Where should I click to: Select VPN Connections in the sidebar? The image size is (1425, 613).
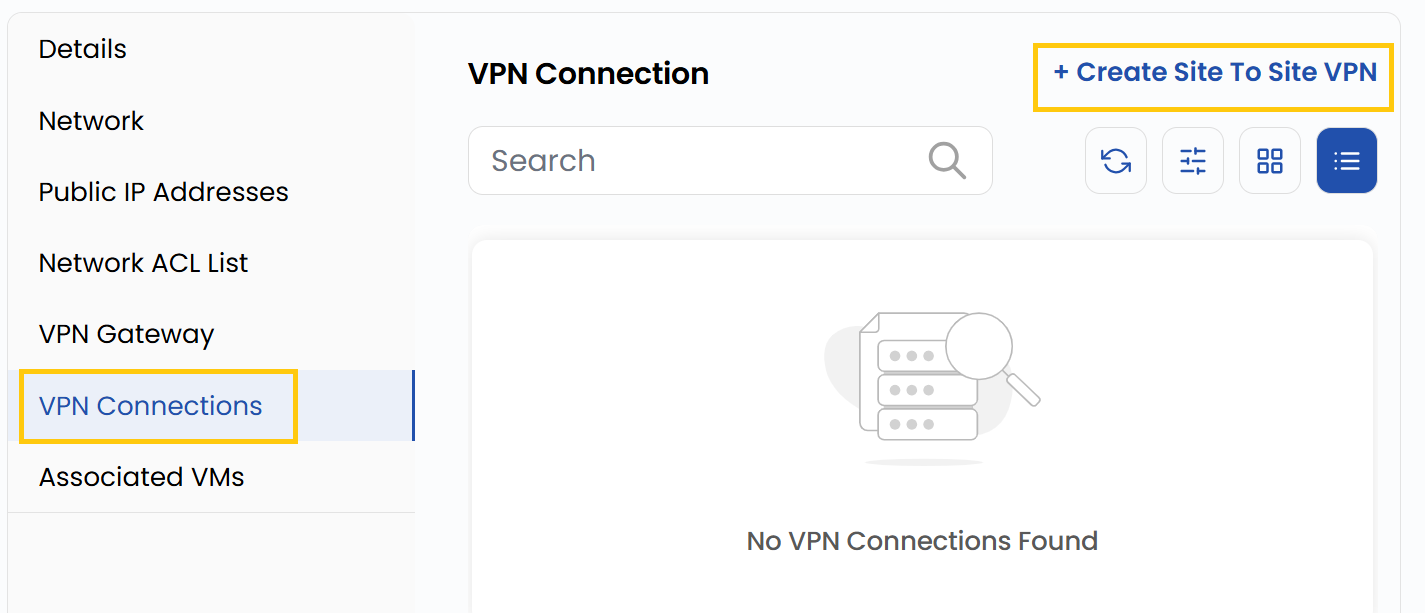point(150,406)
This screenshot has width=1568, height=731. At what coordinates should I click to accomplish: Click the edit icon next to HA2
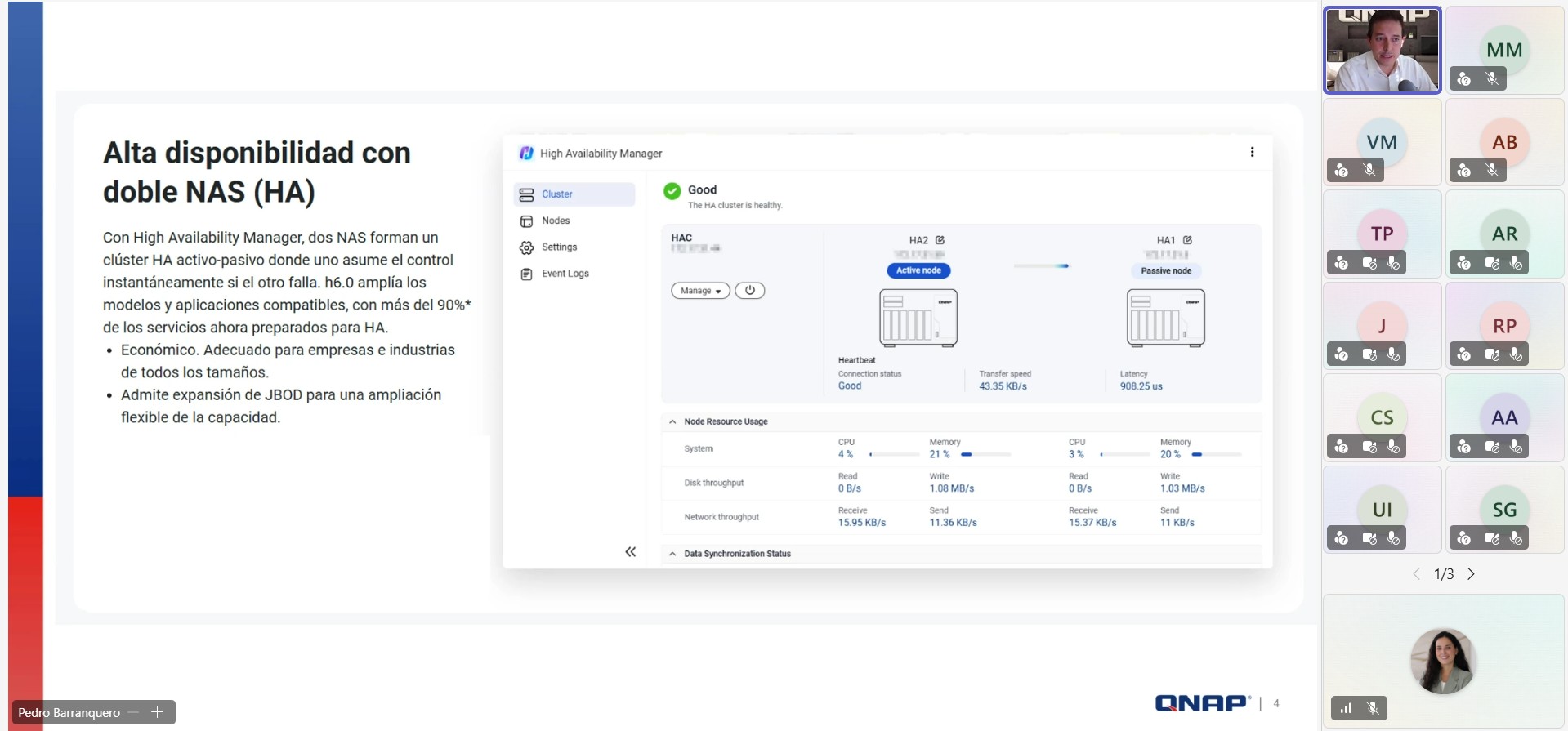coord(940,240)
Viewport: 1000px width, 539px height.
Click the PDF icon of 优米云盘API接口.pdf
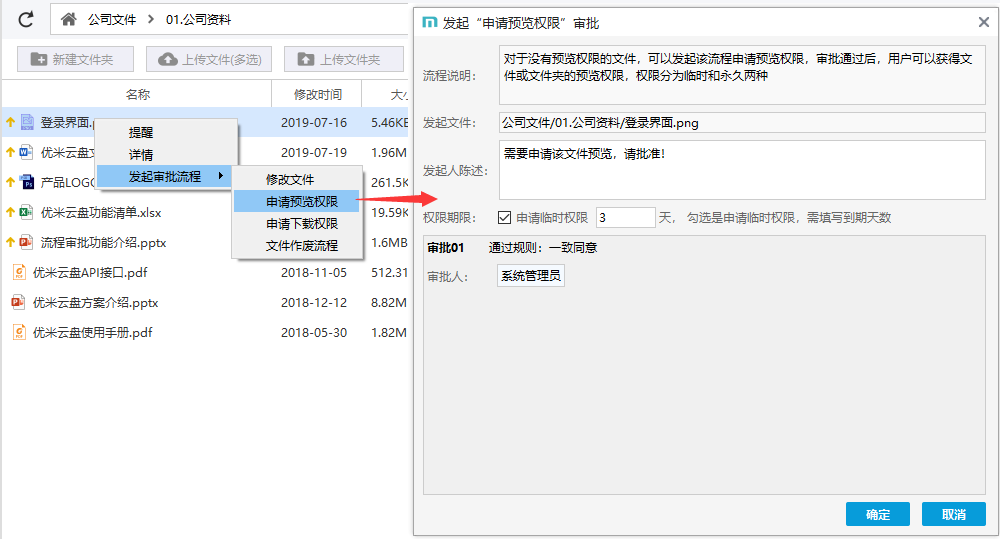[x=19, y=272]
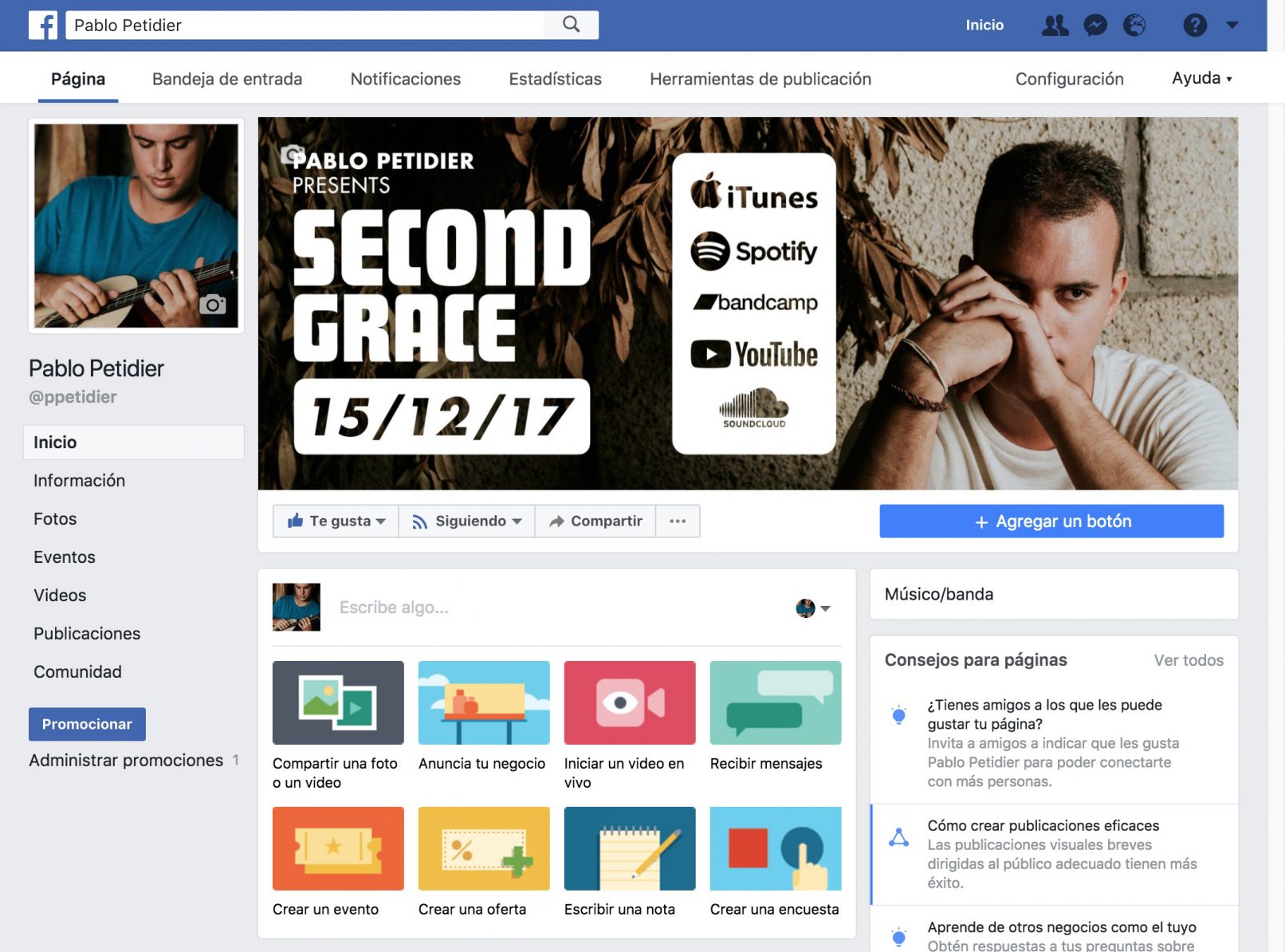Image resolution: width=1285 pixels, height=952 pixels.
Task: Open the Messenger icon
Action: (1095, 26)
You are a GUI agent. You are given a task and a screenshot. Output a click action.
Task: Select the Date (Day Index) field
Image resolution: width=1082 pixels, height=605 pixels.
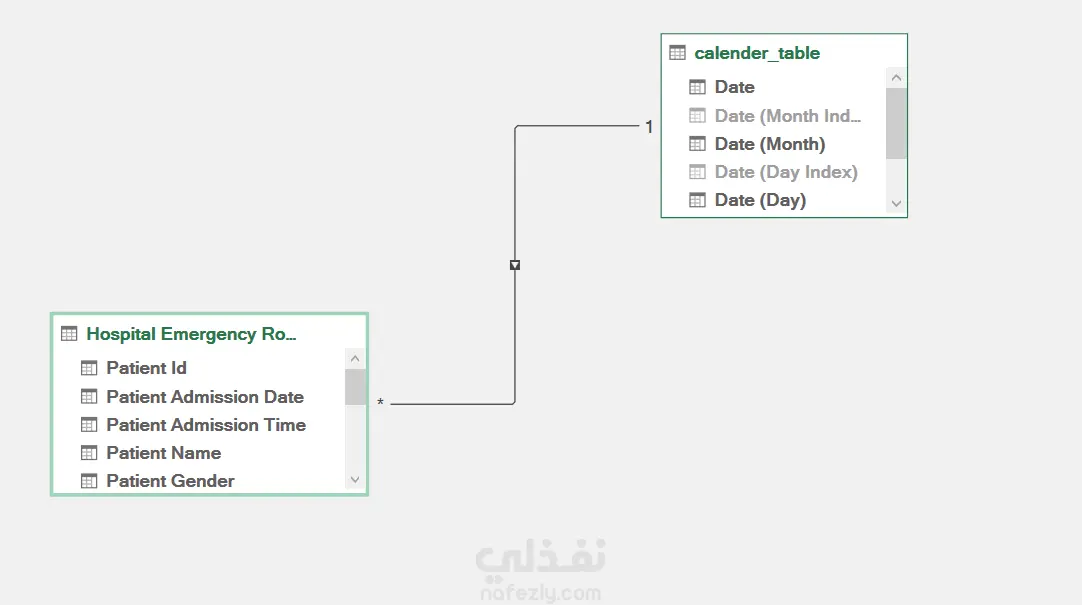785,172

▶ **Directions for this task**
No picture belongs in the answer; the rest of the records must be repeated exactly.

▶ **Answer section**
Where should I click to: Select VPN Connections in the sidebar? The image size is (1425, 613).
point(150,406)
This screenshot has width=1568, height=731. At what coordinates should I click to accomplish: Click the edit icon next to HA2
coord(940,240)
Viewport: 1000px width, 539px height.
Click the PDF icon of 优米云盘API接口.pdf
[x=19, y=272]
Image resolution: width=1285 pixels, height=952 pixels.
Task: Open the Messenger icon
Action: (1095, 26)
You are a GUI agent. You are given a task and a screenshot. Output a click action.
Task: Select the Date (Day Index) field
Image resolution: width=1082 pixels, height=605 pixels.
785,172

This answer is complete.